P90.tex

% This is the aspauthor.tex LaTeX file
% Copyright 2010, Astronomical Society of the Pacific Conference Series

\documentclass[11pt,twoside]{article}
\usepackage{asp2010}

\resetcounters

\bibliographystyle{asp2010}

\markboth{Thomas et al.}{FITS and the needs of modern astronomical research}

\newcommand{\aspconf}{ASP Conf.\ Ser.}

\begin{document}

\title{Why FITS is failing to meet the needs of modern astronomical
  research}
\author{Brian~Thomas$^1$, Frossie~Economou$^1$, Perry~Greenfield$^2$,
Paul~Hirst$^3$, Tim~Jenness$^4$, David~S.~Berry$^5$, Erik~Bray$^2$,
Norman~Gray$^6$, Demitri~Muna$^7$, James~Turner$^8$,
Miguel~de~Val-Borro$^9$, Jaunde~Santander~Vela$^{10}$,
David~Shupe$^{11}$, John~Good$^{12}$, and G.~Bruce~Berriman$^{12}$
\affil{$^1$National Optical Astronomy Observatory, 950 N.\ Cherry Ave,
Tucson, AZ 85719, USA}
\affil{$^2$Space Telescope Science Institute, 3700 San Martin Drive,
  Baltimore, MD 21218, USA}
\affil{$^3$Gemini Observatory, 670 N.\ A`oh\=ok\=u Place, Hilo, HI
  96720, USA}
\affil{$^4$Department of Astronomy, Cornell University, Ithaca NY,
  14853, USA}
\affil{$^5$Joint Astronomy Centre, 660 N.\ A`oh\=ok\=u Place, Hilo, HI
96720, USA}
\affil{$^6$School of Physics \& Astronomy, University of Glasgow,
  Glasgow, G12~8QQ, United Kingdom}
\affil{$^7$Department of Astronomy, Ohio State University, Columbus,
  OH 43210, USA}
\affil{$^8$Gemini Observatory, Casilla 603, La Serena, Chile}
\affil{$^9$Department of Astrophysical Sciences, Princeton University,
Princeton, NY 08544, USA}
\affil{$^{10}$Instituto de Astrof\'{i}sica de Analuc\'{i}a, Glorieta
  de la Astronom\'{i}a s/n, E-18008, Granada, Spain}
\affil{$^{11}$Infrared Processing and Analysis Center, Caltech,
  Pasadena, CA 91125, USA}
}

\begin{abstract}
  The Flexible Image Transport System (FITS) standard has been a great
  boon to astronomy, allowing observatories, scientists and the public
  to exchange astronomical information easily. The FITS standard is,
  however, showing its age. Developed in the late 1970's the FITS
  authors made a number of implementation choices for the format that,
  while common at time, are now seen to limit its utility with modern
  data. The authors of the FITS standard could not appreciate the
  challenges which we would be facing today in astronomical
  computing. Difficulties we now face include, but are not limited to,
  having to address the need to handle an expanded range of
  specialized data product types (data models), being more conducive
  to the networked exchange and storage of data, handling very large
  datasets and the need to capture significantly more complex metadata
  and data relationships.

  There are members of the community today who find some (or all) of
  these limitations unworkable, and have decided to move ahead with
  storing data in other formats. This reaction should be taken as a
  wakeup call to the FITS community to make changes in the FITS
  standard, or to see its usage fall. In this paper we detail some
  selected important problems which exist within the FITS standard
  today.  It is not our intention to prescribe specific remedies to
  these issues; rather, we hope to call attention of the FITS and
  greater astronomical computing communities to these issues in the
  hopes that it will spur action to address them.
\end{abstract}

\section{Introduction}

The Flexible Image Transport System standard
\citep[FITS;][]{1981A&AS...44..363W,2001A&A...376..359H,2010A&A...524A..42P}
has been a fundamental part of astronomical computing for a
significant part of the past 4 decades.

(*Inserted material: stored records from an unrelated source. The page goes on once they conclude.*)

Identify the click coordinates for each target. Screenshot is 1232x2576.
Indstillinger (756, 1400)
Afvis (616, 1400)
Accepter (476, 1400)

FITS has provided the central
means to store and exchange astronomical data and, because of hard
work of the FITS community, it has become a relatively easy exercise
for application writers, archivists and end user scientists to
interchange data and work productively on many computational astronomy
problems. The success of FITS is such that it has even spread to other
domains such as medical imaging and digitizing manuscripts in the
Vatican library
\citep[ascl:1206.013,][]{2006JRASC.100..242W,2012EWASSAlle}

%% EWASS 2012 had multiple papers on FITS in a special session on
%% digiral preservation. Chiappetti (from IAU) and Ammenti (from
%% the Vatican). No write ups available though.

Although there have been significant changes, the FITS standard has
evolved very slowly since its genesis in the late 1970s. FITS has
added new types of metadata conventions such as World Coordinate
System
\citep[WCS;][]{2002A&A...395.1061G,2002A&A...395.1077C,2006A&A...446..747G}
representation, and data serializations such as variable length binary
tables \citep{1995A&AS..113..159C}. Nevertheless, these changes have
not been sufficient to match the greater evolution in astronomical
research over the same period of time.

Astronomical research now goes beyond the paradigm of the original
scientific team consuming only the observational data for which they
proposed. The astronomy community has shifted towards utilizing
observations of others, accessing data from remote archives over the
Internet, and combining these data with the original observations (or
theoretical calculations) in order to obtain better and wider ranging
scientific results. Many research projects now involve many diverse
data sets from a range of sources. Instruments in astronomy now
produce many orders of magnitude larger datasets than were common at
the time FITS was born, in some cases
\citep[e.g.][]{2012ASPC..461..283A} requiring parallelized,
distributed storage systems to provide adequate data rates.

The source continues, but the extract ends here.